A library to manage and update NFL data in a relational database.
The Unlicense
1.08k stars 264 forks source link

Slow Query #132

Closed elbracht closed 8 years ago

elbracht commented 8 years ago

Hi everybody.

I use the following code to get stats (passing yards, rushing yards, ...) for each team. This takes usually around 10 seconds.

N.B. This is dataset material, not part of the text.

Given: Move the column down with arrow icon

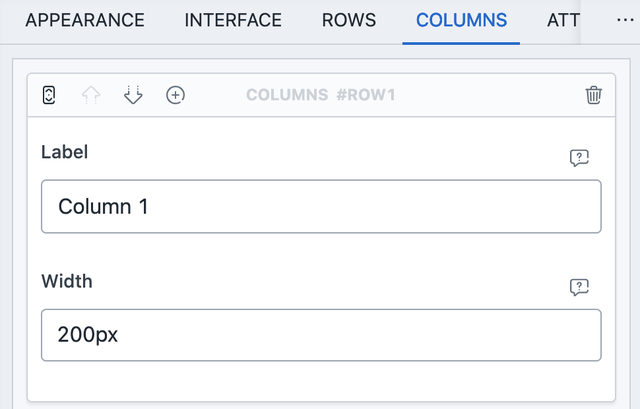Looking at the screenshot, I should [133, 95].

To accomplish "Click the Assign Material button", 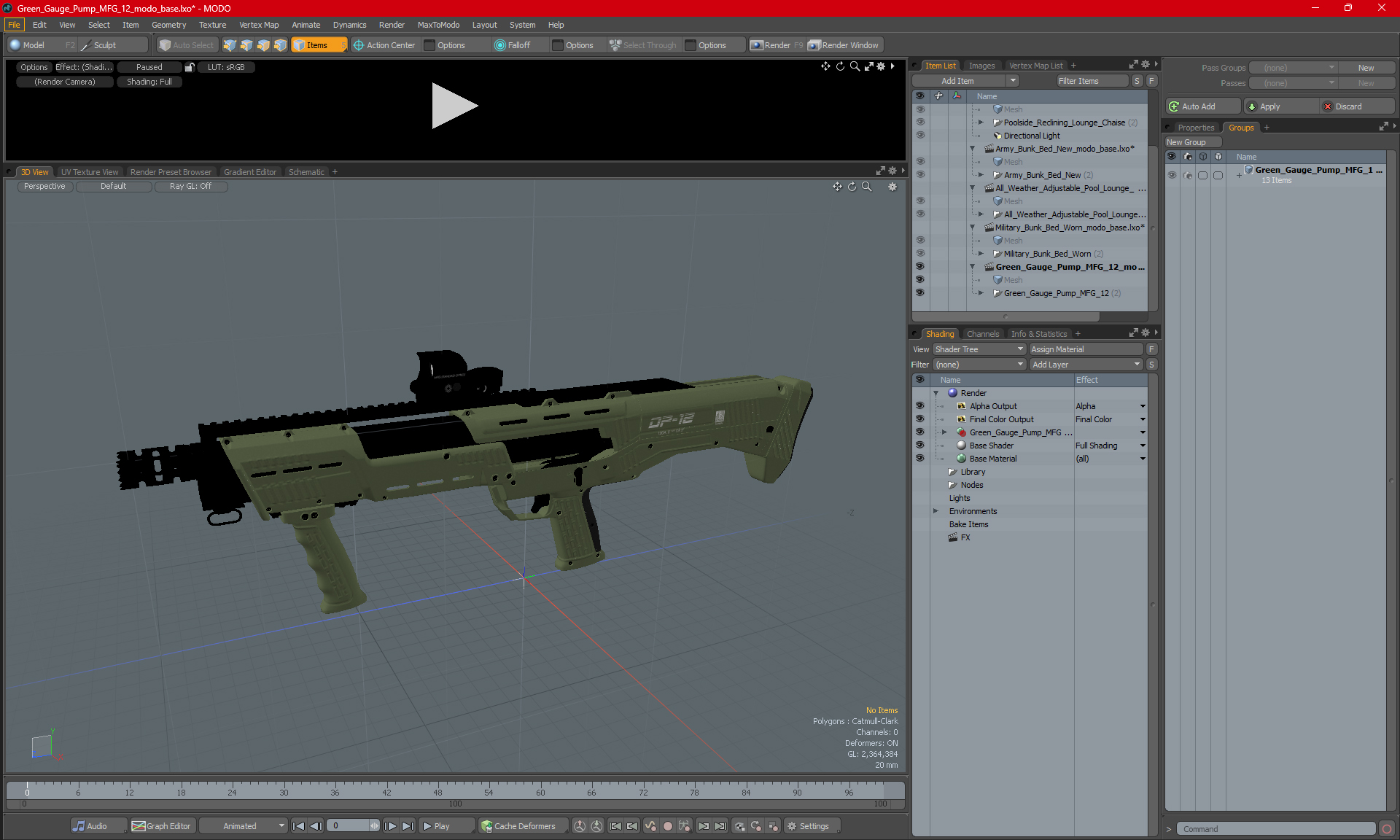I will click(1085, 349).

Is there any way to optimize the code?

import nfldb

db = nfldb.connect()

for team in nfldb.team.teams:
    q = nfldb.Query(db)
    q.game(season_year="2015", season_type="Regular", finished="True")
    q.play_player(team=team[0])

    passing_yds = 0
    rushing_yds = 0
    sacks = 0
    touchdowns = 0
    fieldgoals = 0
    fieldgoals_attempts = 0

    for x in q.as_aggregate():
        passing_yds += x.passing_yds
        rushing_yds += x.rushing_yds
        sacks += x.passing_sk
        touchdowns += x.defense_frec_tds
        touchdowns += x.defense_int_tds
        touchdowns += x.defense_misc_tds
        touchdowns += x.fumbles_rec_tds
        touchdowns += x.kicking_rec_tds
        touchdowns += x.kickret_tds
        touchdowns += x.puntret_tds
        touchdowns += x.receiving_tds
        touchdowns += x.rushing_tds
        fieldgoals += x.kicking_fgm
        fieldgoals_attempts += x.kicking_fga
BurntSushi commented 8 years ago

You might try running a single query instead of a query for each team, and aggregating in Python using a dictionary keyed on team.

The fastest way is to write a SQL query that does all of the aggregation in database.

elbracht commented 8 years ago

Thank you. I use a SQL query for the aggregation in database. This runs faster.